_原文摘录_:

考虑最后一条边断掉之后答案肯定是(n(n-1)/2)。
用个经典的套路,把删边弄成倒着连边。
那么每次多连一条边,联通的点数就多了(siz_x*siz_y)
用(n(n-1)/2)减去(siz_x*siz_y)即可。
注意longlong。
#include <algorithm>
#include <iostream>
#include <cstring>
#include <cstdlib>
#include <cstdio>
#include <vector>
#include <queue>
#include <cmath>
#include <stack>
#include <deque>
#include <map>
#include <set>
#define ll long long
#define inf 0x3f3f3f3f
#define il inline
namespace io {
#define in(a) a = read()
#define out(a) write(a)
#define outn(a) out(a), putchar('
')

_任务要求_: 把上面这段题解原文从头到尾一字不差地抄录下来。 这些记录取自另一来源。

原始记录:
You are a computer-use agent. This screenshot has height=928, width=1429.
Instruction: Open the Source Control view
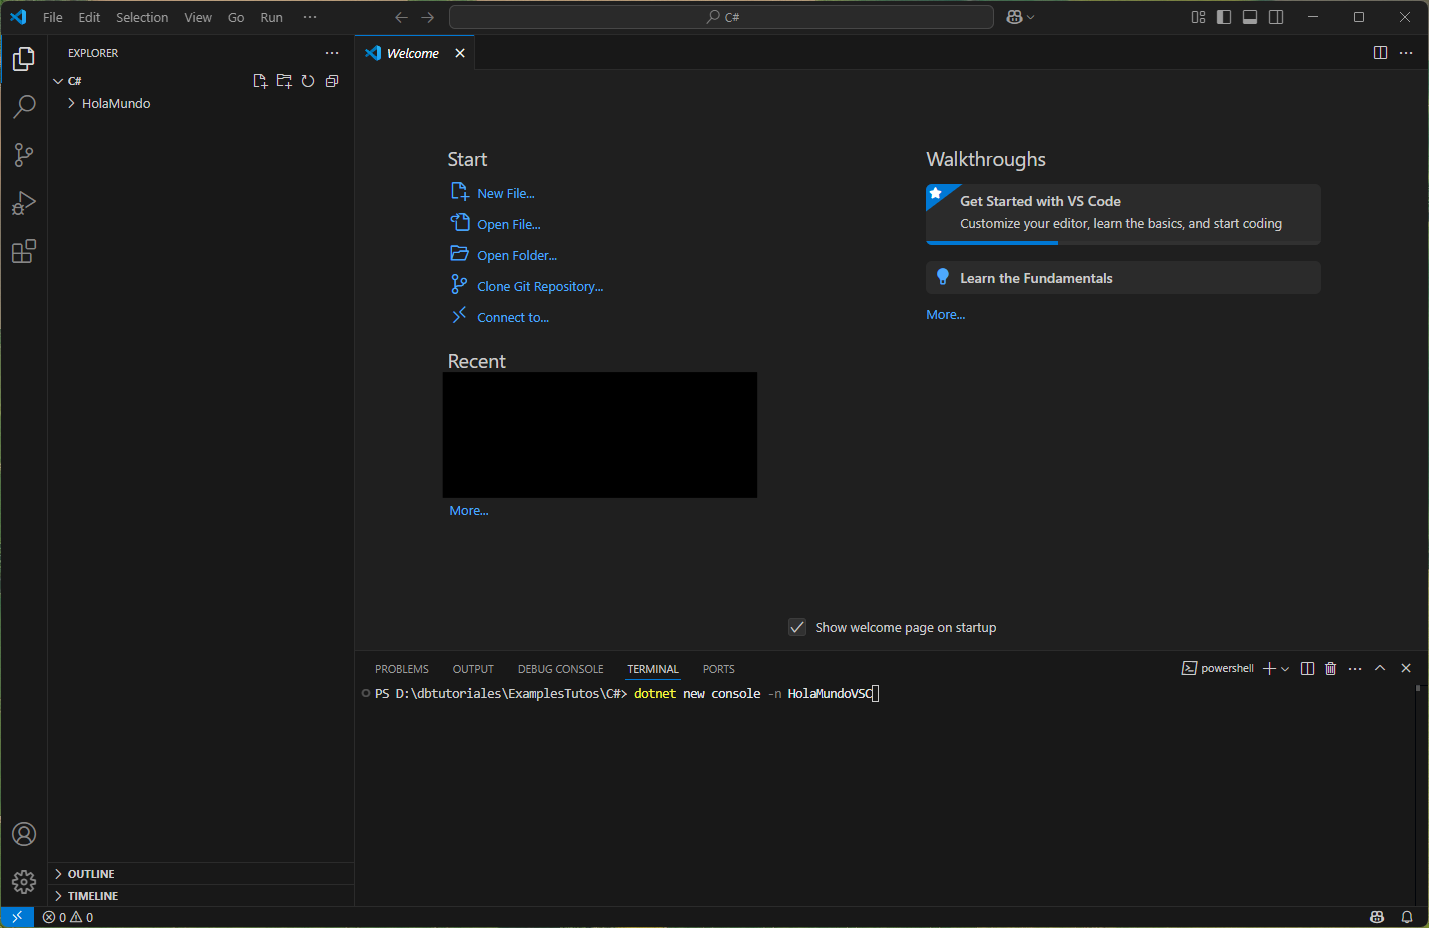(x=24, y=155)
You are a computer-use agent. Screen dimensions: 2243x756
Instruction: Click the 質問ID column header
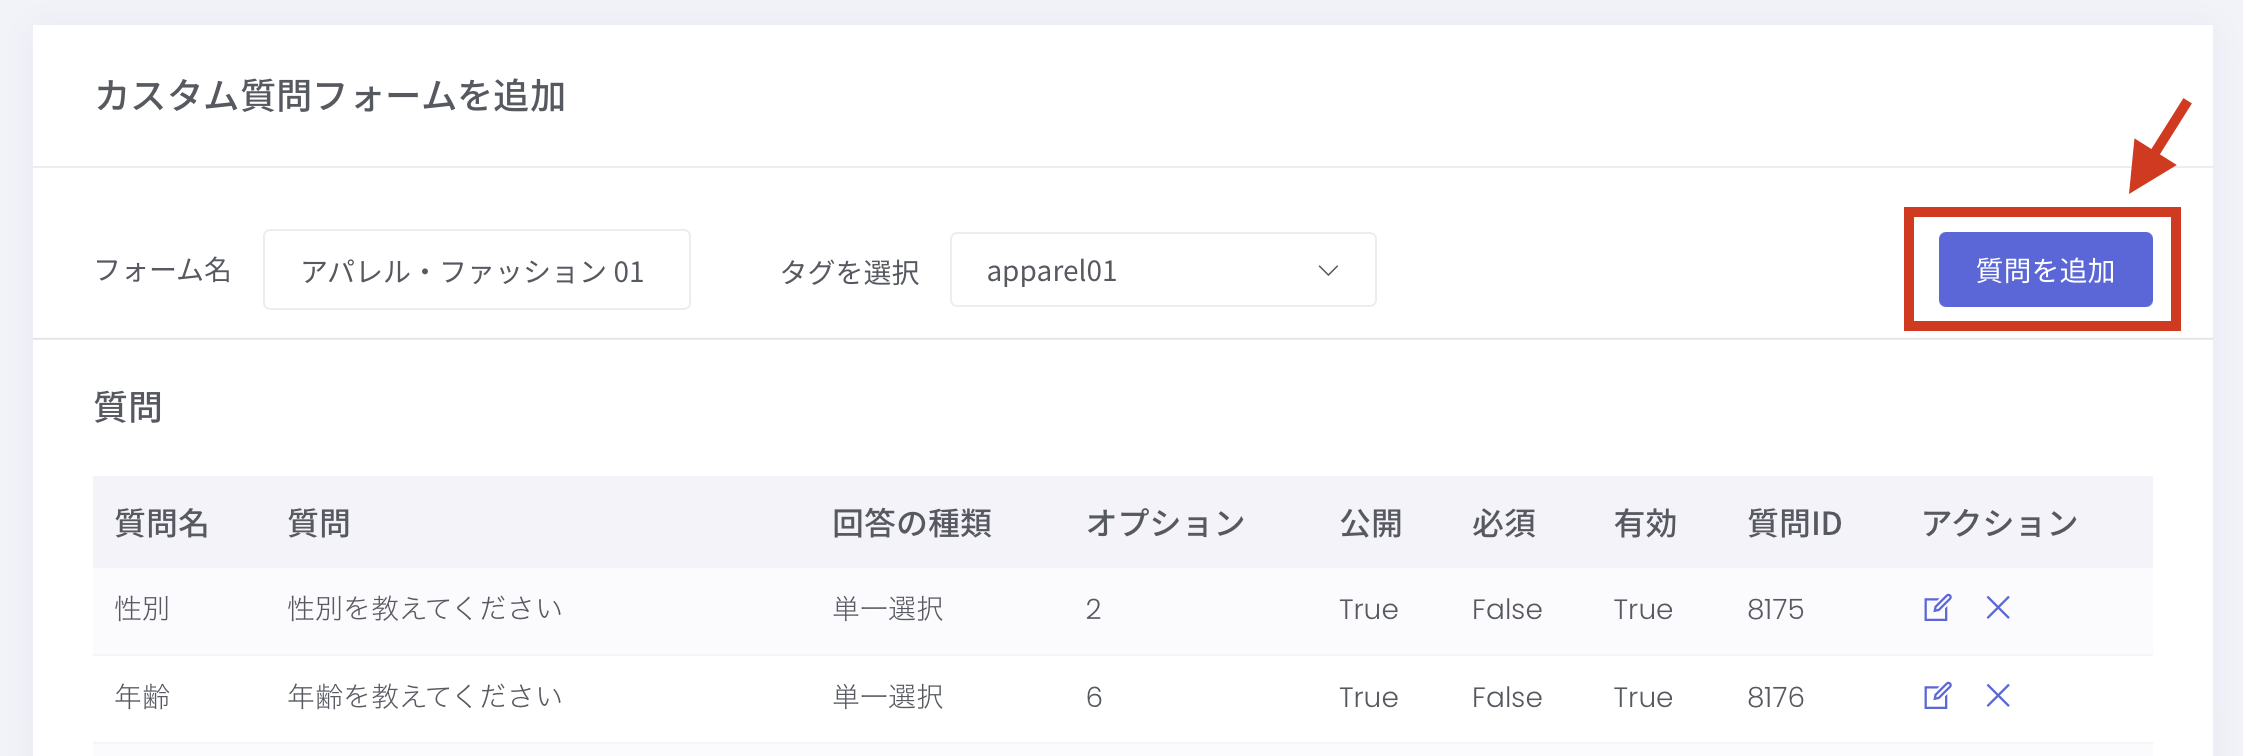(x=1794, y=523)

_参考答案_:
考虑最后一条边断掉之后答案肯定是(n(n-1)/2)。
用个经典的套路,把删边弄成倒着连边。
那么每次多连一条边,联通的点数就多了(siz_x*siz_y)
用(n(n-1)/2)减去(siz_x*siz_y)即可。
注意longlong。
#include <algorithm>
#include <iostream>
#include <cstring>
#include <cstdlib>
#include <cstdio>
#include <vector>
#include <queue>
#include <cmath>
#include <stack>
#include <deque>
#include <map>
#include <set>
#define ll long long
#define inf 0x3f3f3f3f
#define il inline
namespace io {
#define in(a) a = read()
#define out(a) write(a)
#define outn(a) out(a), putchar('
')